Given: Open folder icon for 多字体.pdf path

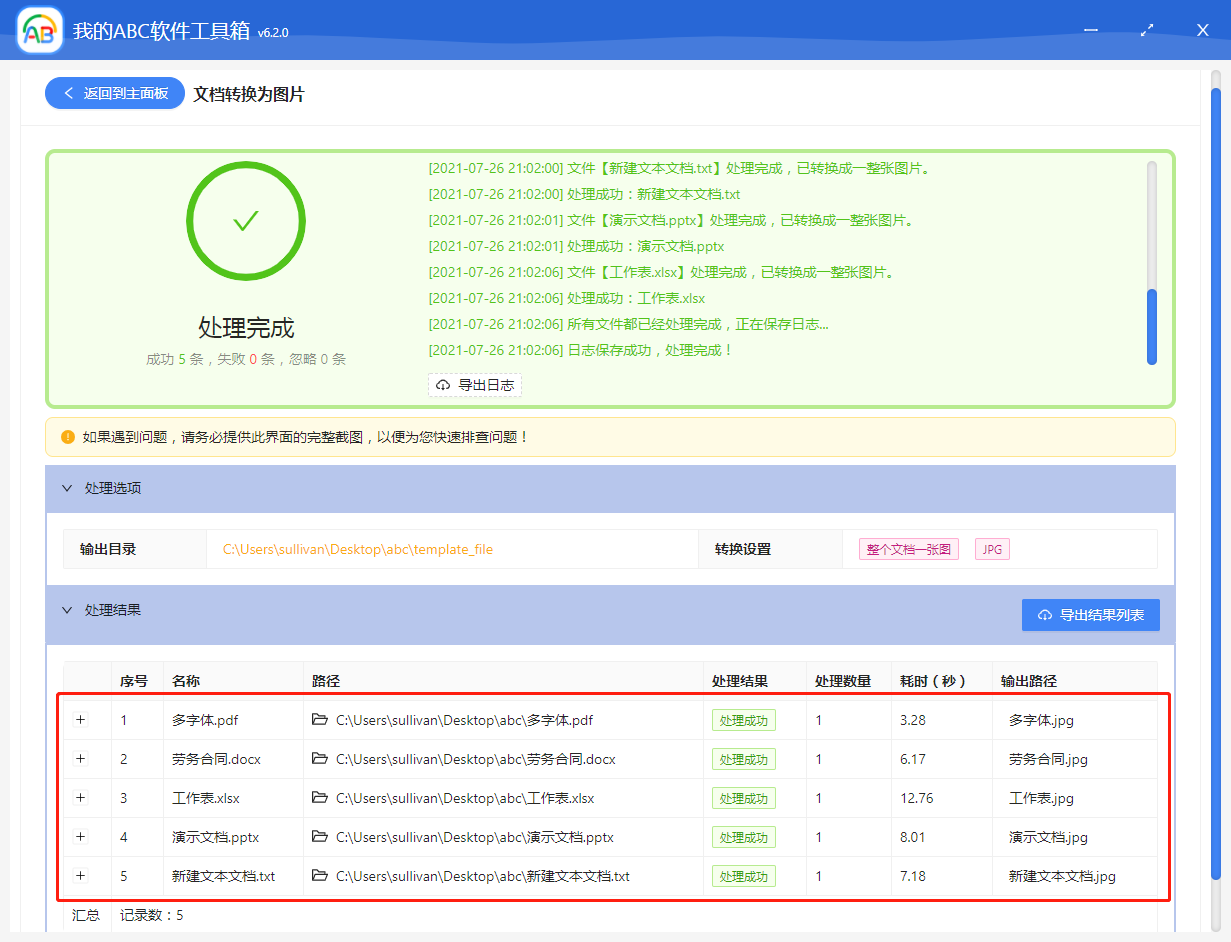Looking at the screenshot, I should (x=320, y=720).
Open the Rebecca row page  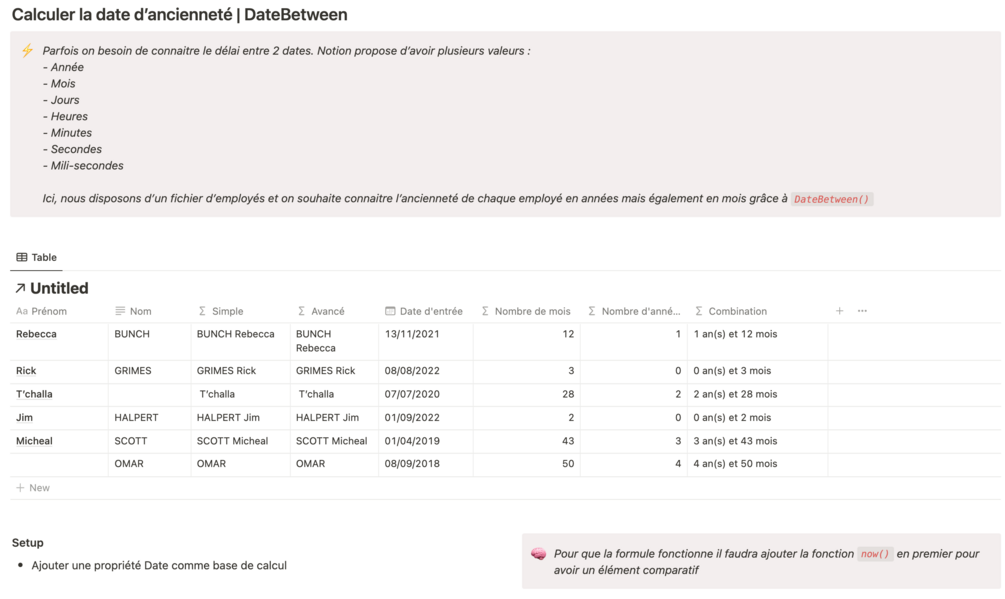click(x=36, y=334)
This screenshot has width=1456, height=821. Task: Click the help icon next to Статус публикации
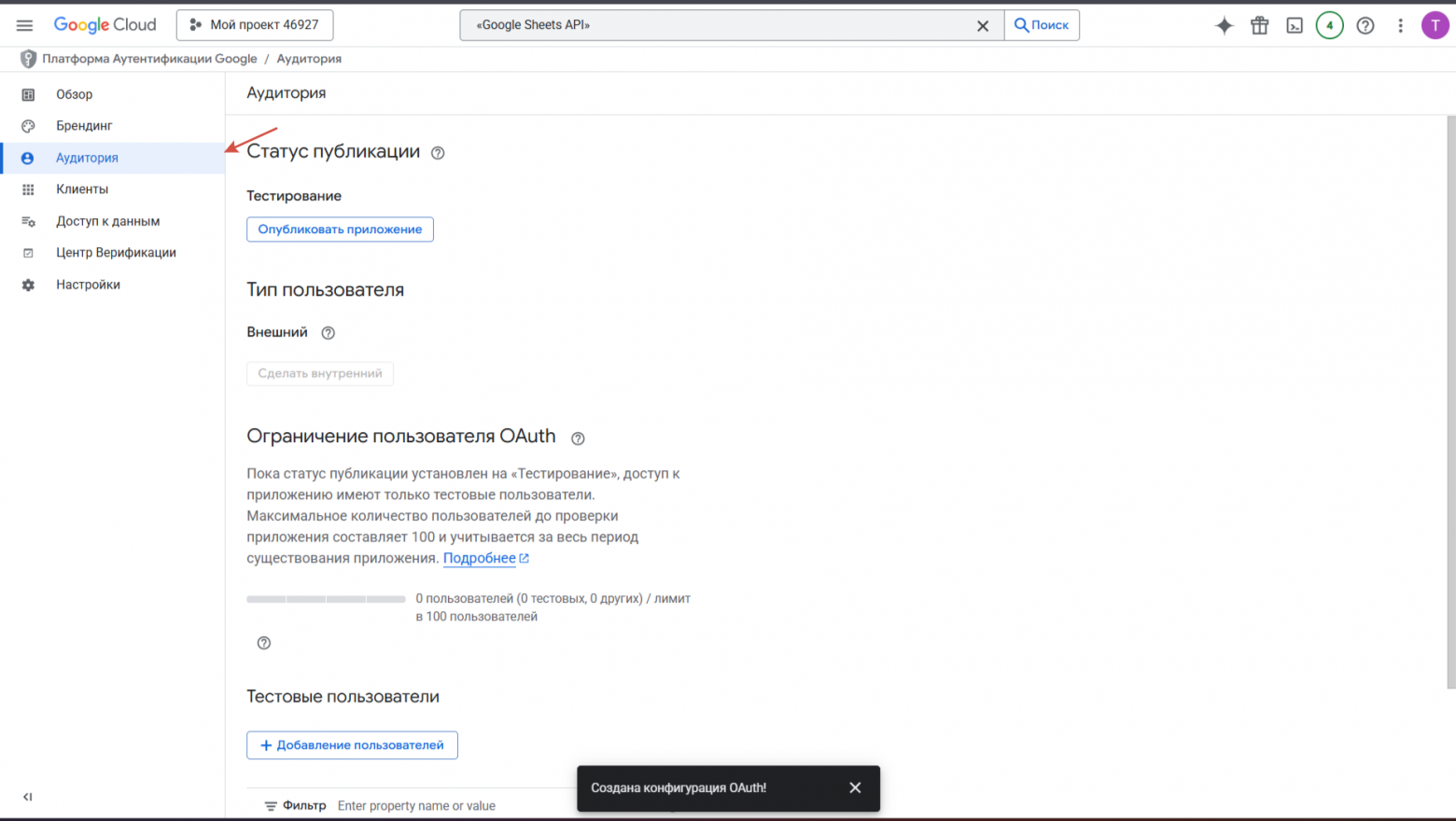tap(438, 153)
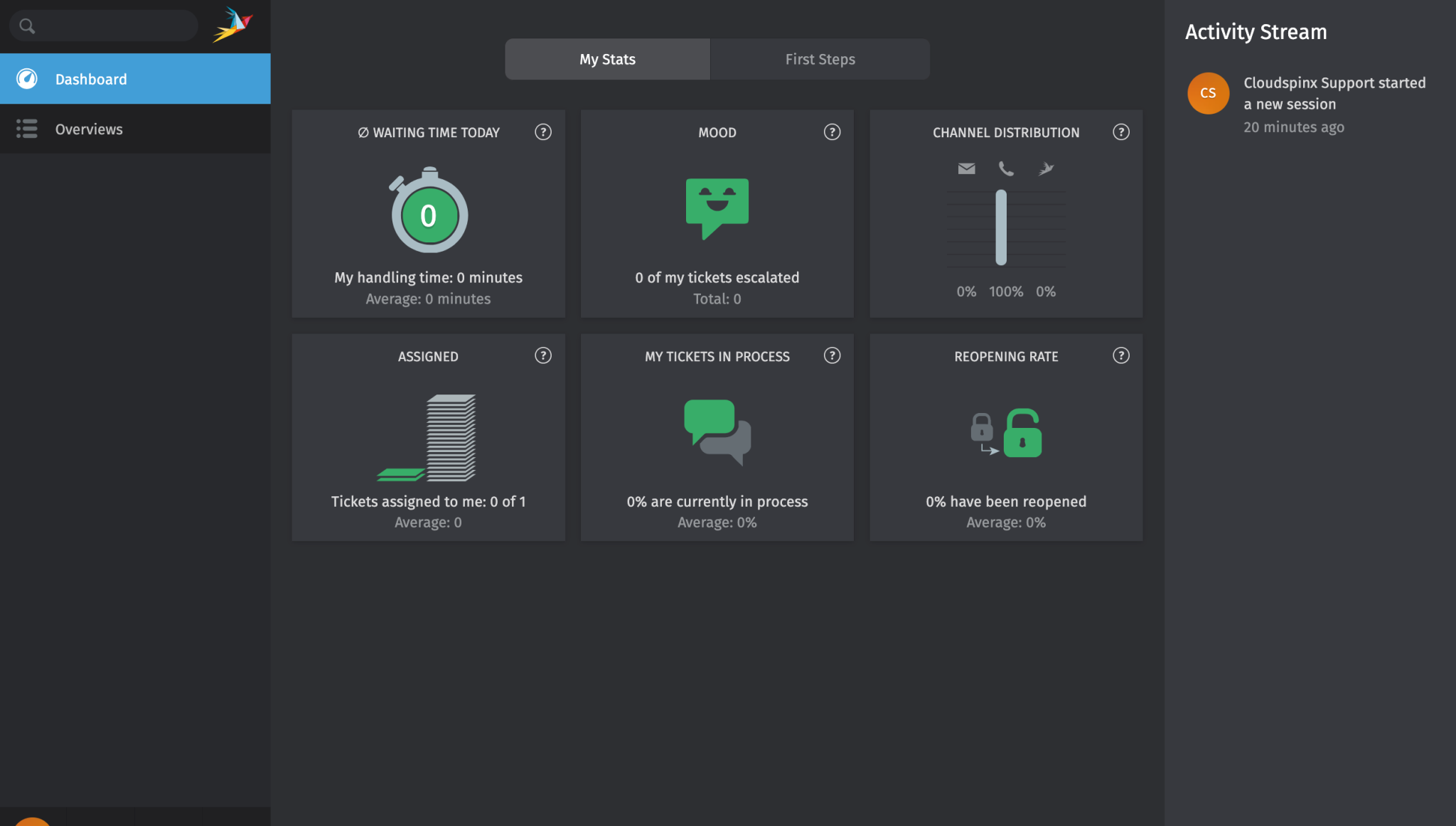Viewport: 1456px width, 826px height.
Task: Switch to the My Stats tab
Action: tap(606, 59)
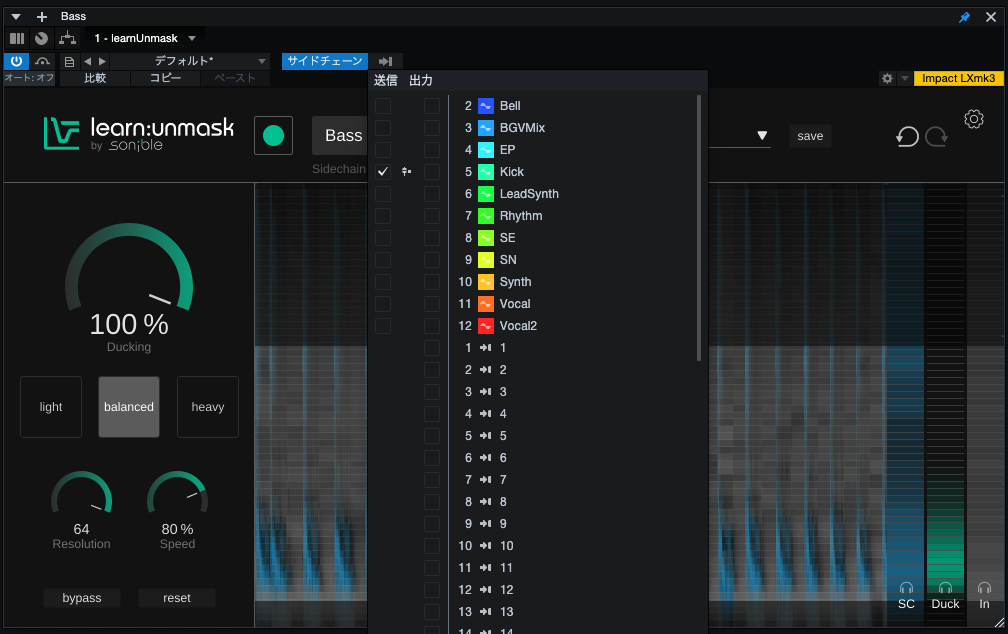Viewport: 1008px width, 634px height.
Task: Uncheck the Kick send checkbox
Action: pos(383,172)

_ _ _ _ _

**Set problem:**
Please give the lines starting at the one that contains "This screenshot has" and ending at the one that contains "Task: Uncheck the Kick send checkbox" as a Markdown table with the columns No. and Line, numbering each row and leaving out blank lines. Omit the pictures from your answer.

**Reply to the task:**
| No. | Line |
|---|---|
| 1 | This screenshot has width=1456, height=821. Task: Click the help icon next to Статус публикации |
| 2 | tap(438, 153) |
| 3 | Viewport: 1456px width, 826px height. |
| 4 | Task: Switch to the My Stats tab |
| 5 | Action: tap(606, 59) |
| 6 | Viewport: 1008px width, 634px height. |
| 7 | Task: Uncheck the Kick send checkbox |